ピスタチオは全てのナッツと同様に高カロリー(100グラムあたり約570kcal)の果実ですが、栄養特性も同様に豊富です。ピスタチオは、約2%の水、約21%のタンパク質、45%の脂肪、10%の繊維、8%の砂糖で構成されています。ピスタチオに多く含まれるミネラルは、カルシウム、鉄、リン、マグネシウム、カリウム、マンガン、銅です。最も豊富なビタミンは、ビタミンB1とB6。それにビタミンA、C、E、K、ベータカロチン、ルテイン、ゼアキサンチンおよび葉酸があります。
主に6つの利点も見てみましょう。
① 悪玉コレステロールを下げる
ピスタチオは、血中の悪玉コレステロールのレベルを下げることができ、その結果心血管疾患のリスクを減らすことができます。
② 心臓を保護する働きをする
ピスタチオの摂取は、ガンマートコフェロールの存在のおかげで心臓の健康にも役立ちます。この物質は、わずかな血管拡張作用があり、毛細血管を保護し抗血栓作用もあるビタミンの一種です。
③ 抗がん剤作用
ピスタチオに含まれる抗酸化物質の含因量が高いため、ピスタチオを定期的に摂取することで癌の予防においても重要な役割を果たします。
④ 視力の保護
ピスタチオに含まれるルテイン、ゼアキサンチンは、目を保護し、視力障害の発症を防ぎ目の健康の改善にも役立つ働きをします。
⑤ 肌の保護をする
ピスタチオに含まれるビタミンEは、紫外線によるダメージから肌を守り、老化を防ぐ抗酸化物質の作用もあるのだそうで、特に乾燥肌の方に最適とのこと。
⑥ 糖尿病に対抗する作用
スペインの研究によると、ピスタチオを定期的に摂取することで、糖尿病予備軍の空腹時の血糖値を下げることができたことも証明されているのだとか。
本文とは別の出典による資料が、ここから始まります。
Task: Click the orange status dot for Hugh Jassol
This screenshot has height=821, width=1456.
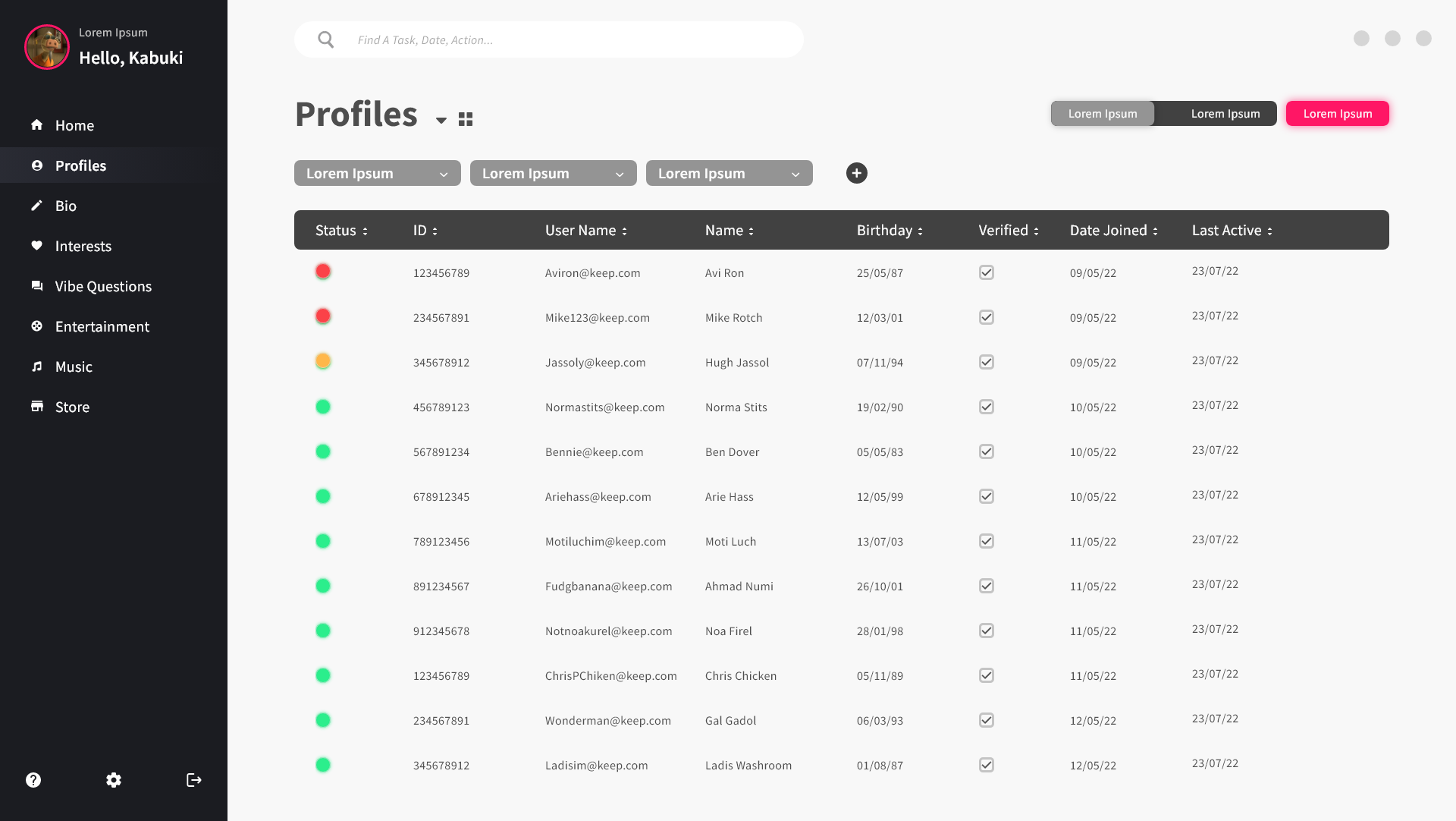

その研究では、ピスタチオが豊富な食事(一日あたり54g)を4ヶ月間糖尿病予備軍のグループが摂取した結果、空腹時の血糖値とインスリンレベルに重要な低下が得られたものという結果でした。
ピスタチオは、漢方でも阿月渾子(あげつこんし)と呼ばれ、生薬としても古くから用いられているのだそうです。美味しいだけではなく、健康や美容に効果のあるスーパーフードであるということが、おわかりいただけたかと思います。
最後に2020年のパンデミックスは、ブロンテのピスタチオの相場にも多大な反映をもたらしたそうです。長い間、世界中のバーやレストラン、公共の場が閉鎖されたことのよって、ピスタチオの在庫が増えてしまったというのです。
ただ、前回の2019年の収穫が特に豊富でなかったことが、唯一の救いであったそうですが。又、今年の3月から秋の新収穫に向けて、現在価格修正も検討中という記事を、つい先日見つけてしまいました。
と、なかなか収まらないコロナの騒動渦中にあるイタリアではありますが、この時期だからこそ強化したい健康に注目した食事をする。
人間は、食べ物で出来ているのです。
新鮮で美味しいなら尚良し・・・と。
その季節の旬の食べ物を食べることを常に習慣にしているイタリア人の如く、
新鮮な食事は、免疫力UPのためにも沢山のメリットがあるはずです。
シチリアのブロンテ産のピスタチオ。
ちょっとお高めではありますが、小腹が空いた時にポリポリお家でやってみては
いかがでしょうか?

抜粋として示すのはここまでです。